=== 文本部分 ===
目前,关于“钱荒”已有若干主流观点。第一种观点从直接原因出发,认为我国金融市场发生“钱荒”主要来自于银行业务本身过度扩张使资金放出量过多、流转速度过快,而2013年6月美联储推出量化宽松政策消息的刺激、年中时点银行理财产品遭遇净赎回以及7月初补缴约8000亿元准备金等多种“时点”因素促成了这次事件。2013年1至11月新增人民币贷款占银行新增可用人民币存款比例高达89%,为近年新高。尤其在2013年6月上旬,商业银行新增发放以短期票据为主的1万亿元巨额贷款成为这次“钱荒”危机的导火索。这种观点指出了“钱荒”发生的一些直接因素,但未能揭示其深层原因。
第二种观点从贷款主要构成出发,认为中国“钱荒”和地方债务融资平台的债务关系最大,很多地方政府因面临债务危机大量发行理财产品借新账还旧账,牵累了银行。事实上虽然地方债的确吸收了大量流动性,但该观点仅为一种推测,缺乏有力数据支持。根据周小川行长“两会”发言,“地方政府融资平台融资10万亿多,另外审计署公布银行直接贷款给地方政府5万亿多”,总数尚不足20万亿,仅占超过百万亿货币存量的小部分。2013年12月30日,国家审计署发布了《全国政府性债务审计结果》。截至2012年底,简单加总的政府负债率(债务总额/GDP)为53.51%,低于国际通常使用的60%负债率控制标准参考值。且根据或有债务偿还概率计算,政府债务率(债务总额/政府综合财力)为113.41%,处于国际货币基金组织(IMF)确定的债务率控制参考值范围内(90%-150%);简单加总计算的债务率为153.89%,也仅略高于IMF参考值上限。虽然以上结果或存在数据低估,但仍可表明我国政府负债指标总体基本安全,发生系统性危机的风险暂时较小。即使有些地方依靠理财产品以新还旧来应对债务危机,但其规模和影响尚难以造成“钱荒”。

=== 任务要求 ===
- a) 根据关于“钱荒”的文本，截至2012年底，简单加总的政府负债率是多少？
- b) 请续写关于“钱荒”的文本，从最后一句之后接着写。

=== 给定材料 ===
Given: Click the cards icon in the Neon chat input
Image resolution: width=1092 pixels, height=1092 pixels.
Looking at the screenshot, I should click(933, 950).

=== 答案汇总 ===
- a) 53.51%

- b)
第三种观点从贷款的去向看,近年来我国政府大规模投资计划透过银行和“影子银行”系统加以实施的结果使大量货币流向了充满泡沫和产能过剩的领域,呆、坏账较多,资金短期难以回笼,导致银根吃紧。银行业普遍存在借短贷长、期限错配是造成“钱荒”的技术性原因。这种观点指出了我国信贷资金流向上的重大问题,揭示了我国流动性存在的“结构性”问题,但并未能清楚、全面地解释“钱荒”。
第四种观点认为“钱荒”主要和境外“热钱”流入速度放缓以及因对美联储缩减量化宽松政策的预期增加推动“热钱”逃离有关。该观点从国际背景出发揭示了开放经济下“热钱”对我国市场流动性的冲击。客观上这种冲击确实存在,但考虑到“热钱”所涉及货币量仅占我国市场流动性总体的较小部分且非持续性,其作用是否为造成我国流动性持续吃紧甚至“钱荒”危机主因值得怀疑。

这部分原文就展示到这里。